### Dataset items
☆ ☆ ☆

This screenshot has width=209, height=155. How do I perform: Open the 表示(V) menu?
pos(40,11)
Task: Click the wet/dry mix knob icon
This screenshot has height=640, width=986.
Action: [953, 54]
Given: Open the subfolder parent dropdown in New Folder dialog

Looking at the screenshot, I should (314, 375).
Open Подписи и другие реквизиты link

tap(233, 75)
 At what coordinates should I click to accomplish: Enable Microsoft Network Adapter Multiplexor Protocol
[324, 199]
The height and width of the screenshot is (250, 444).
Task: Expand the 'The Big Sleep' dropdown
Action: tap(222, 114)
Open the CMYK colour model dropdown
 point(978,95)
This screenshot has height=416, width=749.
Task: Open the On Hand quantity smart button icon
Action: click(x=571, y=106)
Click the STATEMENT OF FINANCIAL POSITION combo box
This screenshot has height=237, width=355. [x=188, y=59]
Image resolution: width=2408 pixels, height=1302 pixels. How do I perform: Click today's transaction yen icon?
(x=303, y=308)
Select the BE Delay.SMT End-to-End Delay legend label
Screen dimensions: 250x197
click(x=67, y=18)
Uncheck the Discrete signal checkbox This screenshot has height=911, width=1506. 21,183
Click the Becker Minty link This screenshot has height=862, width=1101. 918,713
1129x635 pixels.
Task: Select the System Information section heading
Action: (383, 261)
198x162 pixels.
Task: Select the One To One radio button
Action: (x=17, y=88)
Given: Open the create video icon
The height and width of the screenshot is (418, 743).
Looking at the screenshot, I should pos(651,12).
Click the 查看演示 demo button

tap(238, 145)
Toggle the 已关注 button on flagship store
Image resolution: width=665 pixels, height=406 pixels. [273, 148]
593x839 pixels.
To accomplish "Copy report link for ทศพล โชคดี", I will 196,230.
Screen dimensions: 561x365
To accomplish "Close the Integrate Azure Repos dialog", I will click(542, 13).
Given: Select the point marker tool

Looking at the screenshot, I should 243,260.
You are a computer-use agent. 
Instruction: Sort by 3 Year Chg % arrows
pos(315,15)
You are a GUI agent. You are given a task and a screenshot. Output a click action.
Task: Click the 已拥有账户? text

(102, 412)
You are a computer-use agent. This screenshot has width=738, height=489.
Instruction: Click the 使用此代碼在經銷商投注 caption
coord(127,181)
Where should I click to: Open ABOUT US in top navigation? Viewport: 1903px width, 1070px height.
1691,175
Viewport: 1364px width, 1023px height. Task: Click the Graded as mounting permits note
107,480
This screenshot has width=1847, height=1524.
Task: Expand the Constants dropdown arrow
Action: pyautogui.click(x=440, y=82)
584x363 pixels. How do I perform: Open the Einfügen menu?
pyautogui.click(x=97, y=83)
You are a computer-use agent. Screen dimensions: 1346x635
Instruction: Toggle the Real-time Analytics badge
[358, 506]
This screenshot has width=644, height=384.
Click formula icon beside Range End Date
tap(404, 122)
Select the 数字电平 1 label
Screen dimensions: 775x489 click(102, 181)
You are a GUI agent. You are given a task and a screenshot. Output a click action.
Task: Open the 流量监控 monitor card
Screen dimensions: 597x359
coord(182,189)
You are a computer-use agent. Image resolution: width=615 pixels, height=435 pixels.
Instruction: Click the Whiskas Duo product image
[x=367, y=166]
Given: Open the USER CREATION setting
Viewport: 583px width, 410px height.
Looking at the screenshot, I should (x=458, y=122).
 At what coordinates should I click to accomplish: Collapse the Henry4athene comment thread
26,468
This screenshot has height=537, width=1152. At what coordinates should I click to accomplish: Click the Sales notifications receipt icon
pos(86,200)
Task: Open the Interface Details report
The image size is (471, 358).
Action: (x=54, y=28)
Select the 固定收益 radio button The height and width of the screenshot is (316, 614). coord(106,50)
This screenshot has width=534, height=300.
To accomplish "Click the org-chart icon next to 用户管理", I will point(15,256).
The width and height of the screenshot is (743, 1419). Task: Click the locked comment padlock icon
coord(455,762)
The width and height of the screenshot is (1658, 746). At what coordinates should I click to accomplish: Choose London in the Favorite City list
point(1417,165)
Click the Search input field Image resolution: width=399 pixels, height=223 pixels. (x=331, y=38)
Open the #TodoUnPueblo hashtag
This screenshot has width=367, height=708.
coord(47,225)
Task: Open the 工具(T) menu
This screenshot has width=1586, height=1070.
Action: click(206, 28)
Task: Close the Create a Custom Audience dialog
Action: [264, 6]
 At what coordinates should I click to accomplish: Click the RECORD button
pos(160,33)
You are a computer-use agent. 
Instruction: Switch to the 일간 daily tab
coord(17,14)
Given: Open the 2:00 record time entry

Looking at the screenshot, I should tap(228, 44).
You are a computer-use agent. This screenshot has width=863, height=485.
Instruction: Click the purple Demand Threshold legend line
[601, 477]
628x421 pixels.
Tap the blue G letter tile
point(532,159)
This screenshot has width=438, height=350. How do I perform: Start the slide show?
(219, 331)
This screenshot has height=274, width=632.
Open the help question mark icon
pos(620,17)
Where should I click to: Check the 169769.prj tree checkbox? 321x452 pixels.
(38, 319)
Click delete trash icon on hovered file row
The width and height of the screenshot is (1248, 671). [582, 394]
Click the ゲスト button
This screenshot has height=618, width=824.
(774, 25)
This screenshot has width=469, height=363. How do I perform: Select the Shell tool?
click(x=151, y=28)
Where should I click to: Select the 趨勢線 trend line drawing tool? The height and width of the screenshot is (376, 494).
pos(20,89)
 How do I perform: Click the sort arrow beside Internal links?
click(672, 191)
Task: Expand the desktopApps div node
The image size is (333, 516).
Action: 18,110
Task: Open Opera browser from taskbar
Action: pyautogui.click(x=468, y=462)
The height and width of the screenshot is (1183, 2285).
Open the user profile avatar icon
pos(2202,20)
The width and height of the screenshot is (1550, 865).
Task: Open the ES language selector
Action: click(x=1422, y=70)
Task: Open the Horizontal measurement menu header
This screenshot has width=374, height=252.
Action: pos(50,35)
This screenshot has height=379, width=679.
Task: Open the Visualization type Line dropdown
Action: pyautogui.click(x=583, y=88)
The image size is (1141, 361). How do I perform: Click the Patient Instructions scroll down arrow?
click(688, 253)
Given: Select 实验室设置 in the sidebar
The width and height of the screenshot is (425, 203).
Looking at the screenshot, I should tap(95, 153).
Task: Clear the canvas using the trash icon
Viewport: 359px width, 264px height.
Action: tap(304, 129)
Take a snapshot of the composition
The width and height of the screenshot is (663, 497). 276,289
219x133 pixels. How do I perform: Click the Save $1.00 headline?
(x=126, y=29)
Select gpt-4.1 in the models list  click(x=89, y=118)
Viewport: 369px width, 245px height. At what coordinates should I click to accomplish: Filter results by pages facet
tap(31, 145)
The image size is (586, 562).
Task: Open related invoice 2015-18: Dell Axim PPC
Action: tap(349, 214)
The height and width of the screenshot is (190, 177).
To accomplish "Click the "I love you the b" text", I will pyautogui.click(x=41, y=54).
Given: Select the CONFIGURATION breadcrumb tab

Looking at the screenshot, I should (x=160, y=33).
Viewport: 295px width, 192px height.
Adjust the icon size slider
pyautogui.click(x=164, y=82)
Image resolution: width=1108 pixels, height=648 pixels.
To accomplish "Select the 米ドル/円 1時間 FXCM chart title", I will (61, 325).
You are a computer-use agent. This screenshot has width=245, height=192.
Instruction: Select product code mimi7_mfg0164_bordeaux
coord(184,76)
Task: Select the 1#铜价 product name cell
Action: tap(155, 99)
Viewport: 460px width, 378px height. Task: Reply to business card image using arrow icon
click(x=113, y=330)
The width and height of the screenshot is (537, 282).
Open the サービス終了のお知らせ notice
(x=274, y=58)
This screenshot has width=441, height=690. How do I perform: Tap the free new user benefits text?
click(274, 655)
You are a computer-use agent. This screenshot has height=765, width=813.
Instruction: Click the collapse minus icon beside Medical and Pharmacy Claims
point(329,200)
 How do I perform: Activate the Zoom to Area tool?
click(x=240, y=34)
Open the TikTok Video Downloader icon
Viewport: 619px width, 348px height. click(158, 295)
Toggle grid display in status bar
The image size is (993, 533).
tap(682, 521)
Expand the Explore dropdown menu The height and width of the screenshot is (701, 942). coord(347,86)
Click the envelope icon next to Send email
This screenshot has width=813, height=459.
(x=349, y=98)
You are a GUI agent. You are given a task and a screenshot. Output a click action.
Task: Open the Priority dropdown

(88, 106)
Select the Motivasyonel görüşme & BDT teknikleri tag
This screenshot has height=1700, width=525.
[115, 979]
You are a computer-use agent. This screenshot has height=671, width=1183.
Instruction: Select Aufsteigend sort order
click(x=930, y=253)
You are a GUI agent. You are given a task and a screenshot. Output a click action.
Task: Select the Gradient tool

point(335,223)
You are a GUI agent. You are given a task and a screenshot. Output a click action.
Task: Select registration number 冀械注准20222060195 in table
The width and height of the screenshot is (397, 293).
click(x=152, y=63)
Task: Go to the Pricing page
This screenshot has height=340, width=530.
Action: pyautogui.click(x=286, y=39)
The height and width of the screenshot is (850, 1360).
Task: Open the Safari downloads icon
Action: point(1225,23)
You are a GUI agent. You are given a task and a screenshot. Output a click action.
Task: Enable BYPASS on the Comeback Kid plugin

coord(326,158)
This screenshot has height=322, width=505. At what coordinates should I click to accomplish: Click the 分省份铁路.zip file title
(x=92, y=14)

☆ ☆ ☆

Print the lines of the listing from the line containing "Given: Select 实验室设置 in the sidebar" through the line containing "(x=274, y=58)", inclusive, reproducing them verbatim.

### Finished answer
Given: Select 实验室设置 in the sidebar
The width and height of the screenshot is (425, 203).
Looking at the screenshot, I should tap(95, 153).
Task: Clear the canvas using the trash icon
Viewport: 359px width, 264px height.
Action: tap(304, 129)
Take a snapshot of the composition
The width and height of the screenshot is (663, 497). 276,289
219x133 pixels. How do I perform: Click the Save $1.00 headline?
(x=126, y=29)
Select gpt-4.1 in the models list  click(x=89, y=118)
Viewport: 369px width, 245px height. At what coordinates should I click to accomplish: Filter results by pages facet
tap(31, 145)
The image size is (586, 562).
Task: Open related invoice 2015-18: Dell Axim PPC
Action: tap(349, 214)
The height and width of the screenshot is (190, 177).
To accomplish "Click the "I love you the b" text", I will pyautogui.click(x=41, y=54).
Given: Select the CONFIGURATION breadcrumb tab

Looking at the screenshot, I should (x=160, y=33).
Viewport: 295px width, 192px height.
Adjust the icon size slider
pyautogui.click(x=164, y=82)
Image resolution: width=1108 pixels, height=648 pixels.
To accomplish "Select the 米ドル/円 1時間 FXCM chart title", I will (61, 325).
You are a computer-use agent. This screenshot has width=245, height=192.
Instruction: Select product code mimi7_mfg0164_bordeaux
coord(184,76)
Task: Select the 1#铜价 product name cell
Action: tap(155, 99)
Viewport: 460px width, 378px height. Task: Reply to business card image using arrow icon
click(x=113, y=330)
The width and height of the screenshot is (537, 282).
Open the サービス終了のお知らせ notice
(x=274, y=58)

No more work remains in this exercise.